Según las ideas que desarrolla en su libro Un desierto para la nación. La escritura del
vacío , aparecido recientemente, el desierto argentino es menos una geografía concreta
que un espacio capaz de alimentar por siglos las fantasías de viajeros, naturalistas,
políticos, militares y escritores.

Una hipótesis que invierte los enunciados del ya clásico texto de Tulio Halperin Donghi
Una nación para el desierto argentino –al que homenajea–, para postular que
previamente a la formulación de los planes destinados a integrarlo a un proyecto
nacional, fue necesario establecer que allí había un vacío sobre el cual era posible –e
imperioso– construir un modelo de país.

“El libro de Halperin fue inspirador e ineludible a la hora de empezar a hablar de estas
cosas y escribir sobre ellas”, sigue diciendo Rodríguez, que actualmente enseña
literatura latinoamericana en la Unversidad Estatal de San Francisco (Estados Unidos),
en la entrevista con Ñ . “Entre su libro y el mío hay una especie de círculo que es la
figura que trazan estos textos. Los discursos sobre el desierto son performativos: hacen
lo que dicen. Y provienen de los orígenes más disímiles: a él le han dedicado sus
páginas exploradores, científicos, naturalistas, viajeros, artistas, escritores. Por su parte,
la literatura no funciona como un espejo que refleja un conjunto de datos geográficos
porque es evidente que cualquier viajero explorador al dar dos pasos se daba cuenta de
que en ese espacio supuestamente vacío empezaban a aparecer una plenitud de
elementos, de datos de la experiencia sensible.
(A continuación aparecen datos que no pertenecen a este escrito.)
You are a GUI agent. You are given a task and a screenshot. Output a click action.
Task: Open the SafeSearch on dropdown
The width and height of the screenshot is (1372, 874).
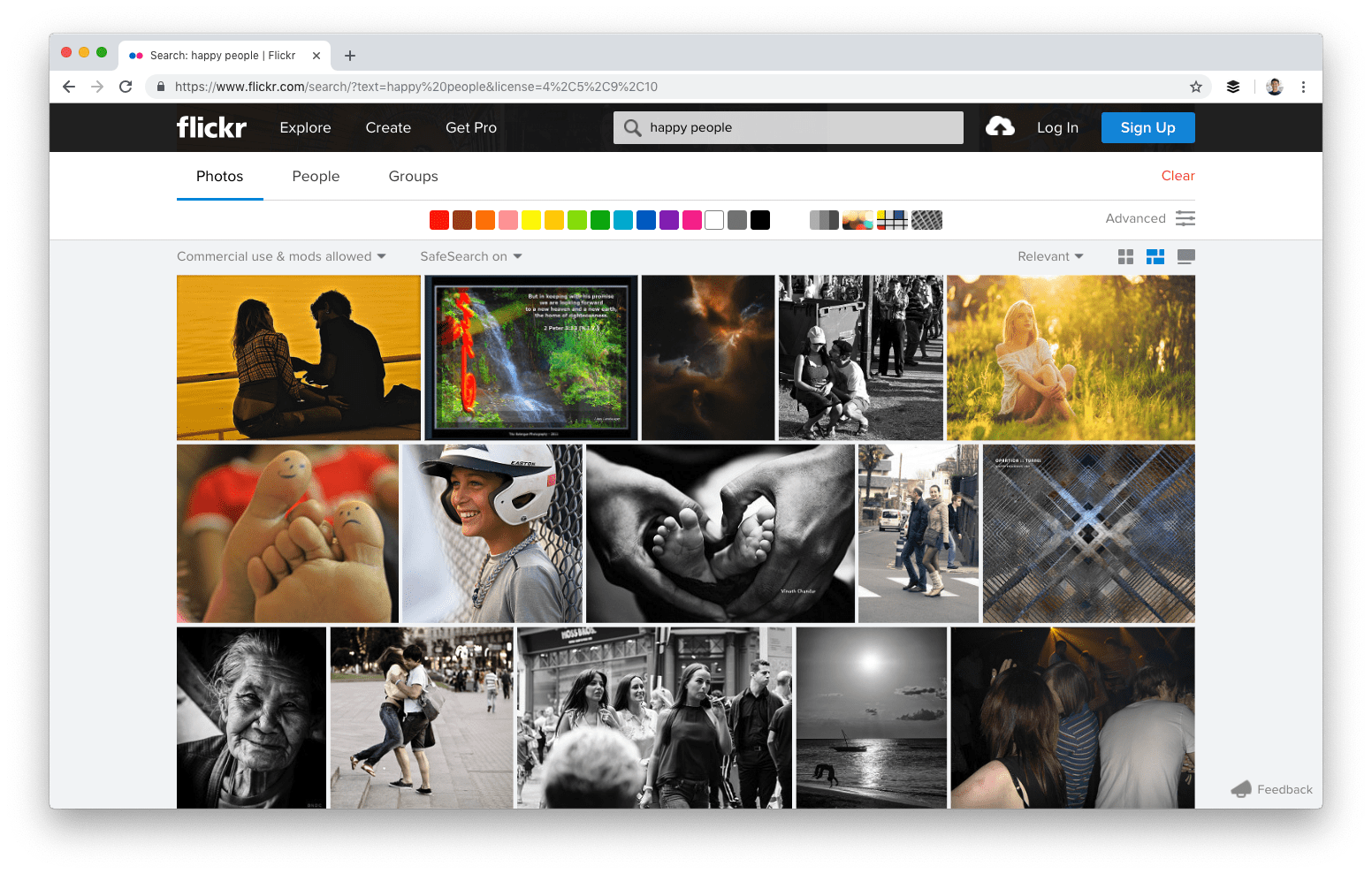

Para no abundar en las poblaciones que
de inmediato alejaban la posibilidad de pensar que se trataba de un desierto. Sin
embargo, por medio del trabajo de repetición y de inscripción, los textos construyeron
laboriosamente este territorio como algo vacío que requería ser llenado. Ese lugar
pretendidamente vacante hizo surgir una proliferación inmensa de discursos que no
cesan de reafirmar la llaneza libre y vasta. Acá estaría el círculo: un espacio vaciado por
este trabajo de la lengua que inscribe reiteradamente una falta ahí donde no faltaba
nada.” Entonces, ¿cómo definiría el desierto? Básicamente, como un discurso. Es decir,
un conjunto de cosas dichas por la ciencia, la política, el discurso jurídico, la economía,
la literatura. En ese sentido traté de promover un recorrido por un conjunto de textos
muy heterogéneos, entre los que se establecen una serie de hitos o repeticiones.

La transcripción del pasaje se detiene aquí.